WHAT IS REQUIRED: Print the line containing "Screen dimensions: 1276x698" and all lines after it, unchanged, through the end of the data. Leave the pictures out.

══ RECORDS FOR THE EXERCISE ══

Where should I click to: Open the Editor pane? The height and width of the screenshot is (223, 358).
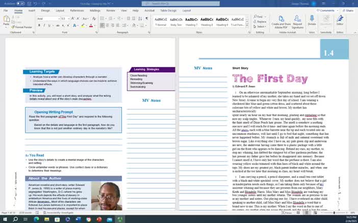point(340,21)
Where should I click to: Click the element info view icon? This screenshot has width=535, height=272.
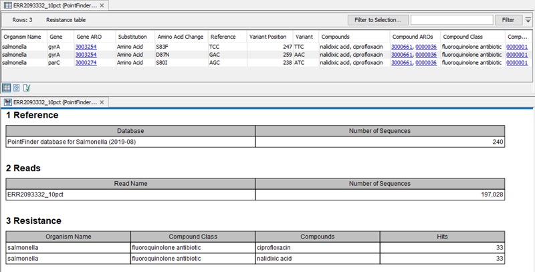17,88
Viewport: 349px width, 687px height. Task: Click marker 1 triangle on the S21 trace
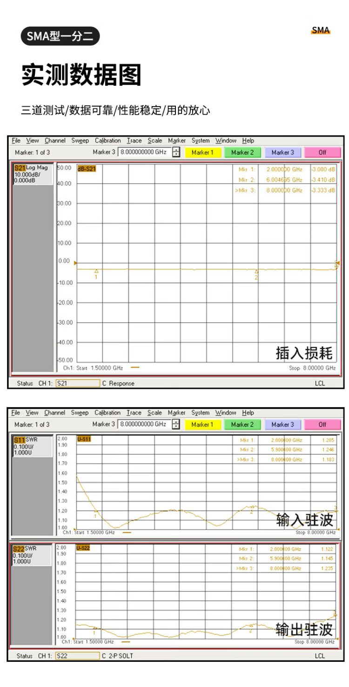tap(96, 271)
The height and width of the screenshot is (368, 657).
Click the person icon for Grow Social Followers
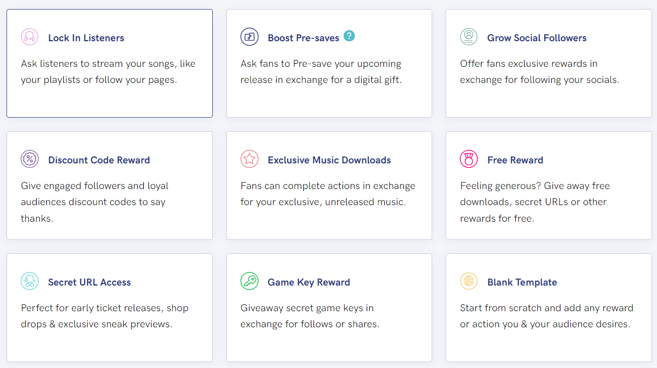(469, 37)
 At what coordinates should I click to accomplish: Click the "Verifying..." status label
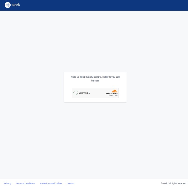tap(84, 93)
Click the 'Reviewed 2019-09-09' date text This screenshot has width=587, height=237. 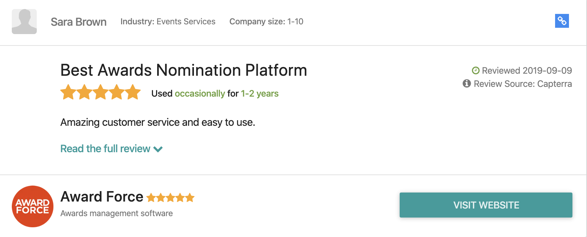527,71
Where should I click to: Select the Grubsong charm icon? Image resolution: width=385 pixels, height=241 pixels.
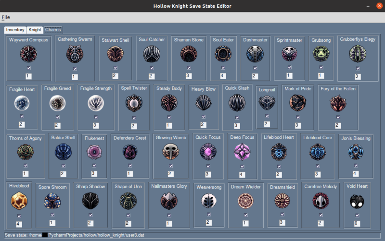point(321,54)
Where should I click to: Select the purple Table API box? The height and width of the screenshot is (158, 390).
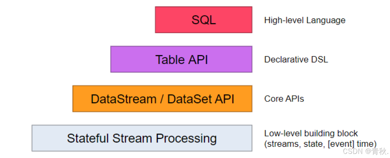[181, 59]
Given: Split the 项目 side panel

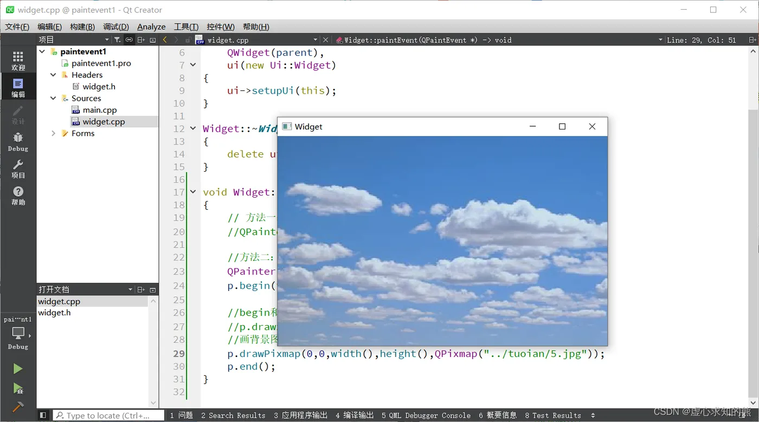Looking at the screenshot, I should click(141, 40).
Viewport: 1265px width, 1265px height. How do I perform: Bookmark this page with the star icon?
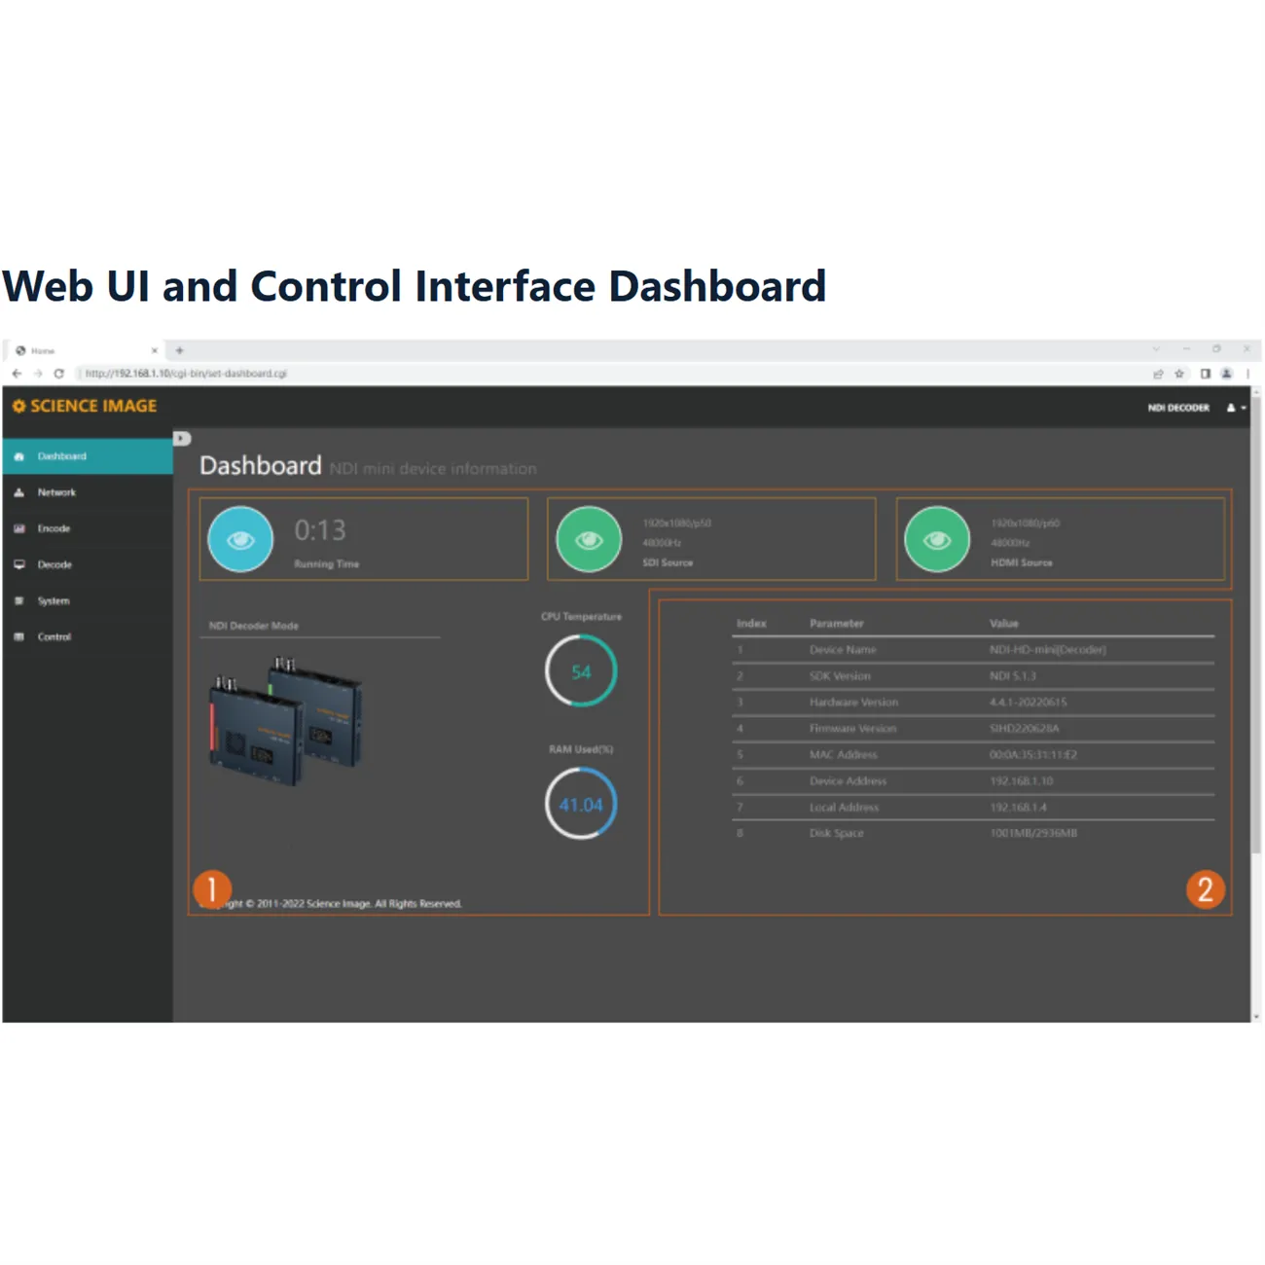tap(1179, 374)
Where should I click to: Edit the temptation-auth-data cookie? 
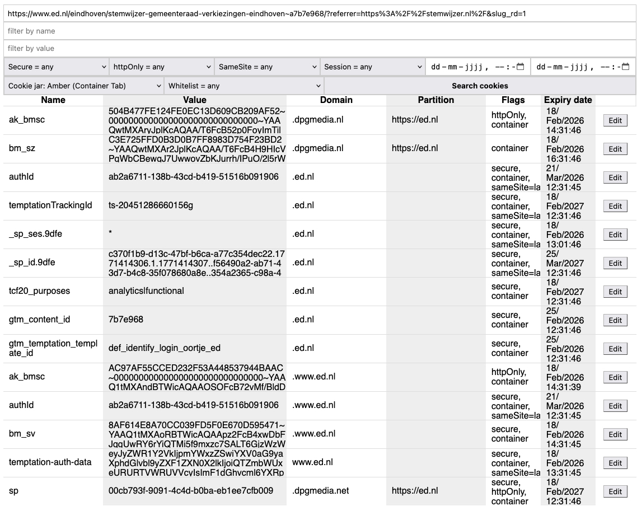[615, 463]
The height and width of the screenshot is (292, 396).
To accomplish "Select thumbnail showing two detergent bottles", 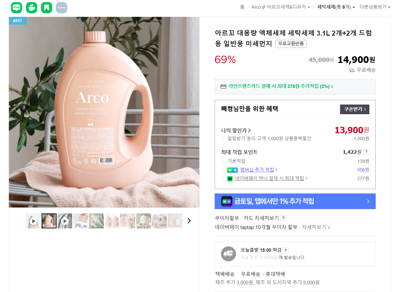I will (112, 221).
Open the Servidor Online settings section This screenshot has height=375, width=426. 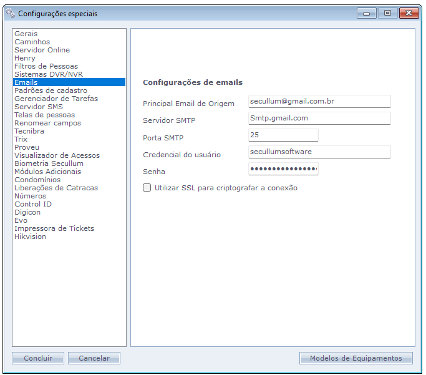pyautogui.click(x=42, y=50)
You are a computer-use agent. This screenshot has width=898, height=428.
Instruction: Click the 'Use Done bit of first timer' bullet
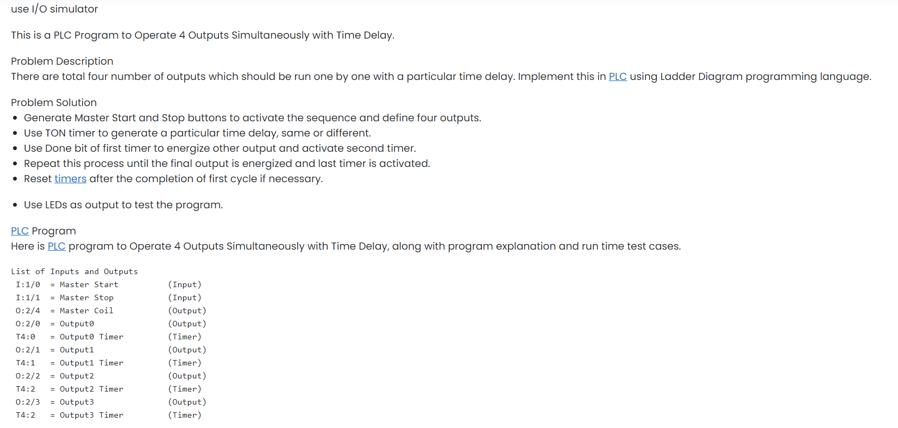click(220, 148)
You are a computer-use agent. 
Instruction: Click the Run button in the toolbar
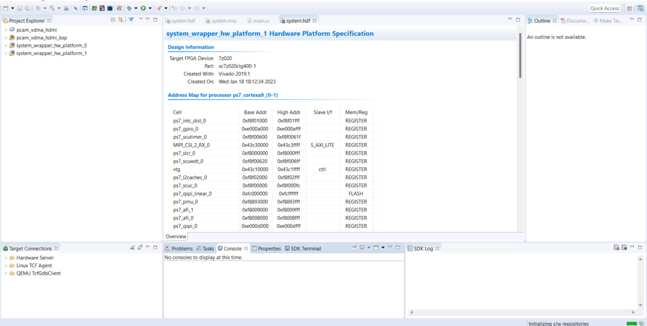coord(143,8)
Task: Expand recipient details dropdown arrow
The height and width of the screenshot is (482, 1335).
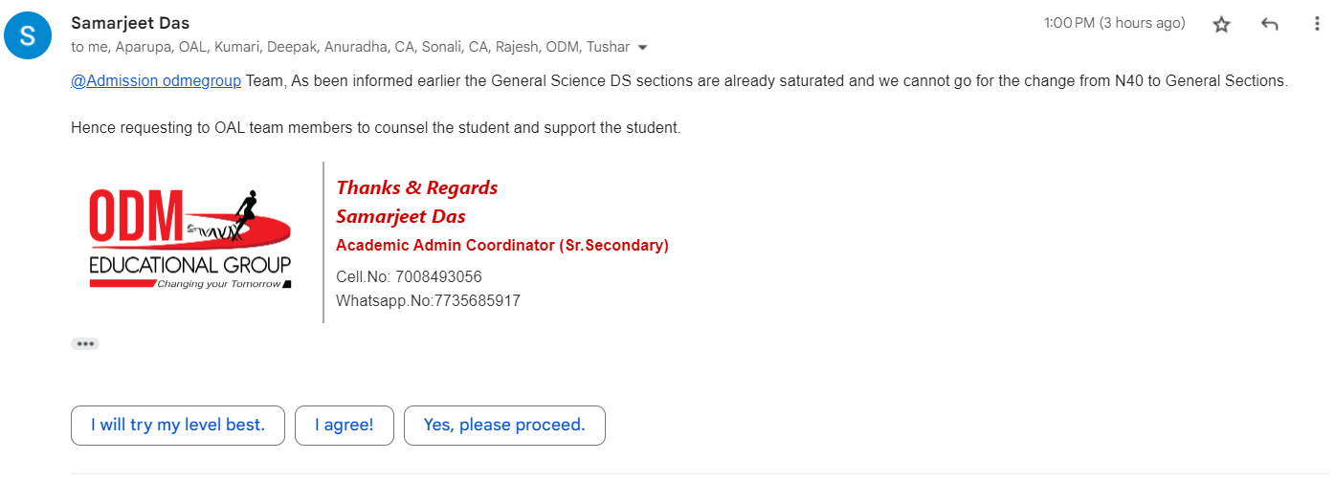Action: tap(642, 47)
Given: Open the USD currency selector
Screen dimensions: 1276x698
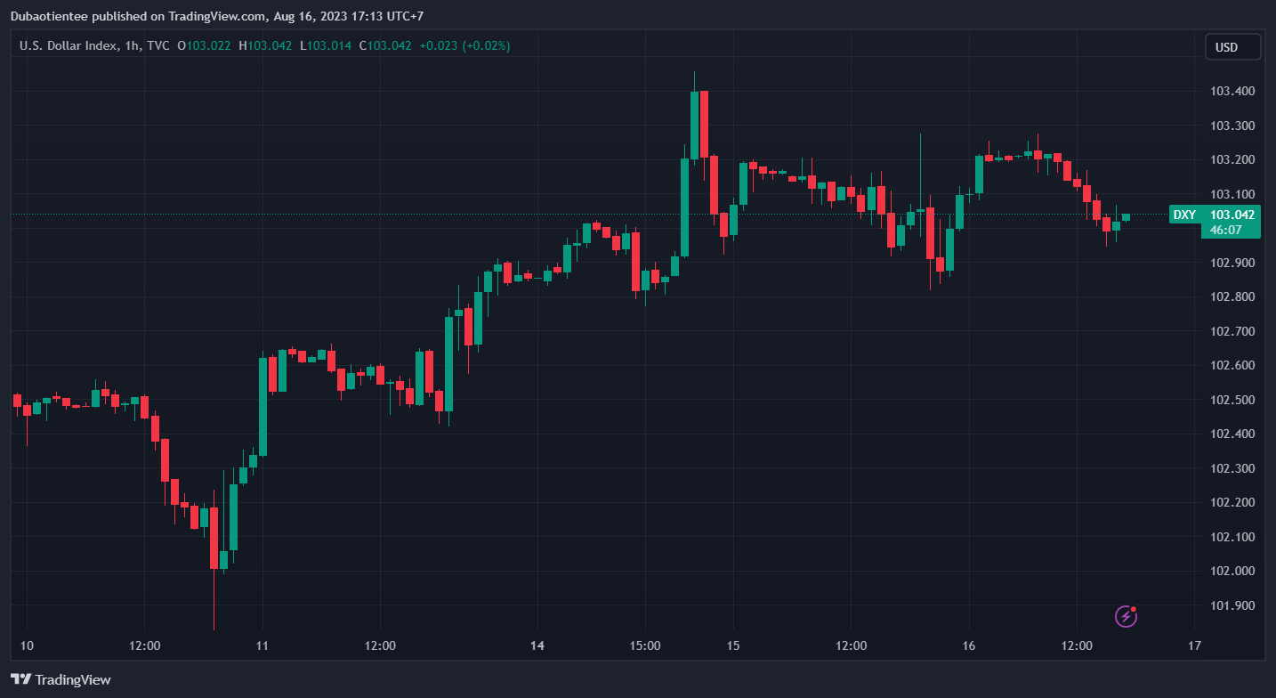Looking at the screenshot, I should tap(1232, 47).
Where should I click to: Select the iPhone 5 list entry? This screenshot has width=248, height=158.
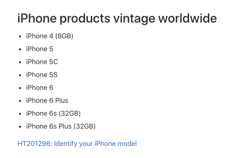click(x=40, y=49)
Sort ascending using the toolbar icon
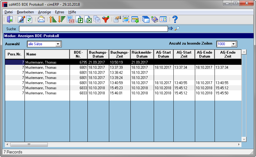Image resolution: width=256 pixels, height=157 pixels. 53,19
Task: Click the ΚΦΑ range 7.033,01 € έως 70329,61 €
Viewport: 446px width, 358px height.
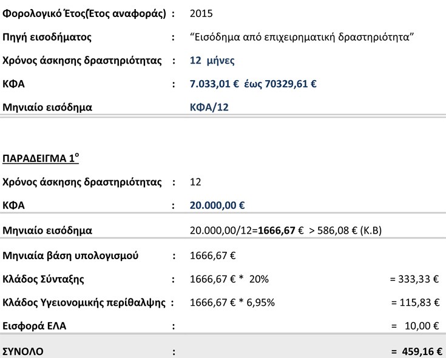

═══

SOLUTION:
Screen dimensions: 1276x698
Looking at the screenshot, I should tap(1232, 47).
Where should I click to: Select the iPhone 5 list entry? This screenshot has width=248, height=158.
click(x=40, y=49)
Sort ascending using the toolbar icon
Image resolution: width=256 pixels, height=157 pixels. 53,19
Task: Click the ΚΦΑ range 7.033,01 € έως 70329,61 €
Viewport: 446px width, 358px height.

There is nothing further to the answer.